If you sign up (or are already signed up), make sure to carefully check all settings. There are some "hidden" settings that will repeatedly send out "Invitations" and even "Invitation reminders" to your peers (make sure to disable this right at signup time, before "claiming" a single paper!). You can imagine that if your peer gets a dozen of them each week, he will get annoyed. And ReseachGate uses your name for the invitation, so he will get annoyed at you.
Before "requesting" a paper on Researchgate, make sure they have signed up. Otherwise, use regular email (even better, just use regular email right away!)
When you request a paper from a non-user, they will be sent an invitation letter, but they cannot answer without joining: researchgate does not include contact information in your request!?!
Other than that, I have the impression that ResearchGate is mostly used by students, not by established researchers. Therefore, do not expect much high-quality interactions to happen.
Most of my peers that were on RG once, seem to have left. This is not a good sign.
If they don't manage to get high-quality interactions happen soon, their name may end up remaining associated with spam. They may have been too aggressive at boosting their user numbers quickly. The overall idea is good, but they need to find a way to get quality contributions, not only quantity. As is, I see them only strong on the quantitative side so far...
Honestly, in my opinion there is one thing really important for the visibility of your research:
- Make it available. Publish with open access, or a publisher where you can put the preprint on your webpage. Make sure that Google Scholar indexes it, because that is what everybody I know uses for searching literature. You must get Google Scholar to return a PDF link for your article.
- Make it available. Also put data sets, detailed description, source code, etc. on your web page; offer collaboration.
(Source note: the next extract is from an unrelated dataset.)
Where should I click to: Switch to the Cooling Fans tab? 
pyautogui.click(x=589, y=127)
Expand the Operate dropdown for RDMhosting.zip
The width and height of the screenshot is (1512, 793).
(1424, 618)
If you make it easy for others to build upon your work, they are more likely to do so. In particular, you must make it easier to build upon your work, than on alternatives. Making a RG profile does not really help; effectively it just means your data is spread to one more site. Instead, put a lot of information on your homepage.
Here is an example. I'm convinced that one of the reasons why he has been very successful is that you can download data and software and tutorials right on his homepage. Compare to his ResearchGate profile (I was even surprised he has one) - it's a dead duck, absolutely useless. A Google Scholar Profile may be much more useful, as it will be linked from any article, making it easy for people to reach your other publications. Again, the same example: Google Scholar does a much better job at providing an automatic publication list for you.
IMHO, Google Scholar is a must, because the profile will make it easier to get updated on your other publications. I visit Scholar profiles quite often; in particular to see the latest and the most cited work of an author of which I already have discovered a good article.